Academy Commissions Black Artists For 93rd Oscars Campaign Art
The Academy of Motion Picture Arts and Sciences has revealed the campaign art for the 93rd Oscars and it features two black black artists – Michelle Robinson & Temi Coker. Academy Commissions Black Artists For 93rd Oscars Campaign Art
The Academy invited seven international artists to create custom Oscar statuette art inspired by the question, “What do movies mean to you?” The artists are Temi Coker, Petra Eriksson, Magnus Voll Mathiassen, Michelle Robinson, Karan Singh, Victoria Villasana and Shawna X.

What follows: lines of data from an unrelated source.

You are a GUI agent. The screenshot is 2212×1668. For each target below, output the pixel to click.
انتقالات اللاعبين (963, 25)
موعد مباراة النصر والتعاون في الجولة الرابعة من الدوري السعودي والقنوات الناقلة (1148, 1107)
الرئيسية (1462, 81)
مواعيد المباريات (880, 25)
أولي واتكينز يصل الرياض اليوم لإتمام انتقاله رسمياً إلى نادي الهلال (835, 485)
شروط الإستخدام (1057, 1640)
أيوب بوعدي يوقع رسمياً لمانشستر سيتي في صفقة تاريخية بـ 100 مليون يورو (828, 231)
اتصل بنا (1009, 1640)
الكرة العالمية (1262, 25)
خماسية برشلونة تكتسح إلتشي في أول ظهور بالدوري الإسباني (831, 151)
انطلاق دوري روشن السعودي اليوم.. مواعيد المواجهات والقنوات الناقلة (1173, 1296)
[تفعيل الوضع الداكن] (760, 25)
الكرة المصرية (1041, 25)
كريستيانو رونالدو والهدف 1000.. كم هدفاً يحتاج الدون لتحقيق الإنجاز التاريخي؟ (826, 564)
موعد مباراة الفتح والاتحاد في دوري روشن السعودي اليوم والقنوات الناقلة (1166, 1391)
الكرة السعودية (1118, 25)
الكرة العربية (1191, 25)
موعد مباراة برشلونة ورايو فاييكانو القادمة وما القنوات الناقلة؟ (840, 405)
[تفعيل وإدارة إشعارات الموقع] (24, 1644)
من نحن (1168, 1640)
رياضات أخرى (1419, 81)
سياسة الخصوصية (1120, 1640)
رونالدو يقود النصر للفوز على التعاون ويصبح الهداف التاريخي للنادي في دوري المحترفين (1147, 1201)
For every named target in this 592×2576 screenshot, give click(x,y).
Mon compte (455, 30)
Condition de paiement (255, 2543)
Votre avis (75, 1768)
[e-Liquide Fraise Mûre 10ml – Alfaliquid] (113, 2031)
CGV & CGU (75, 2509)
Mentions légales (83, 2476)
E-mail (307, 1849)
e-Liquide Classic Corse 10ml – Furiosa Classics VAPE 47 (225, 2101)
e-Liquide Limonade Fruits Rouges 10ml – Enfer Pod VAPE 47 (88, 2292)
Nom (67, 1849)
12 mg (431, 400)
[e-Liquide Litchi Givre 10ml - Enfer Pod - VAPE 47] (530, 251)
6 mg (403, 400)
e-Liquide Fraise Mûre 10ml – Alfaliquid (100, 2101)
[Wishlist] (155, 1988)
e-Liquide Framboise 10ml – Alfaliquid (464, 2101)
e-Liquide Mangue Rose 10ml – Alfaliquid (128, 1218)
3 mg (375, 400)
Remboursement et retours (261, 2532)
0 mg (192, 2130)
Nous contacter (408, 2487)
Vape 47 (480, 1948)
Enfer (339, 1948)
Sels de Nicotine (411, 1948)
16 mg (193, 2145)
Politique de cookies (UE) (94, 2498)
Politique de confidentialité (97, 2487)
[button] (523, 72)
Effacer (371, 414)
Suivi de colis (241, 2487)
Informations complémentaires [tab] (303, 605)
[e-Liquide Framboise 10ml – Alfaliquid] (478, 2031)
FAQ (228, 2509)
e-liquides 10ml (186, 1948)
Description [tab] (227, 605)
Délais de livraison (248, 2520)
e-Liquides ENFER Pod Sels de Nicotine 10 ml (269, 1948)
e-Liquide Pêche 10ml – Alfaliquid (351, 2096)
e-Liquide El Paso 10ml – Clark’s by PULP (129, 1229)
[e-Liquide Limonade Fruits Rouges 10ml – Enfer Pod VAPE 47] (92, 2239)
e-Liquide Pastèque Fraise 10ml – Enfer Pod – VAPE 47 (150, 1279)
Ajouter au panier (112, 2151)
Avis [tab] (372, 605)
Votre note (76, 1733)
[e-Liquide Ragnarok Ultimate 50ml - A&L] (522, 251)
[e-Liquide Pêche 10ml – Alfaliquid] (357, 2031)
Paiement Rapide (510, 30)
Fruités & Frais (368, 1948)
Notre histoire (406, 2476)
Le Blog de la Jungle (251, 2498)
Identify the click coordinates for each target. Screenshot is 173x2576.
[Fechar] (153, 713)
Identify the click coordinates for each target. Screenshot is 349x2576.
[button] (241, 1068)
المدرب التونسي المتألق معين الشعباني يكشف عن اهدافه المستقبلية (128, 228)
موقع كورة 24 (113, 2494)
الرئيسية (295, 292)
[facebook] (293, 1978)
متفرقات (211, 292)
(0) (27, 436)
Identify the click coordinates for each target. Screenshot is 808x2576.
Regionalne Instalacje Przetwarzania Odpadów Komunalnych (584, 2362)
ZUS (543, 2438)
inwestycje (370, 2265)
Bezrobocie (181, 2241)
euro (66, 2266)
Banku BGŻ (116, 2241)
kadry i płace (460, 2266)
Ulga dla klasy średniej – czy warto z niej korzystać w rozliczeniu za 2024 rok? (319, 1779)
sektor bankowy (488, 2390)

This year’s campaign features an expanded color palette, broadening the artists’ approach to reimagining the iconic statuette. Ranging across illustration, motion design, painting, photography and textile art, the pieces are drawn from the artists’ diverse personal inspirations and experiences, including theaters of 1920s and ’30s Hollywood, film as both a form of escapism and a bridge of communication, and more.
The art will be featured on the Academy’s Instagram, Twitter and Facebook. Follow the hashtags #Oscars and #OscarNoms.
The campaign art, as well as artist statements, photos and biographies, are available at Oscars.org.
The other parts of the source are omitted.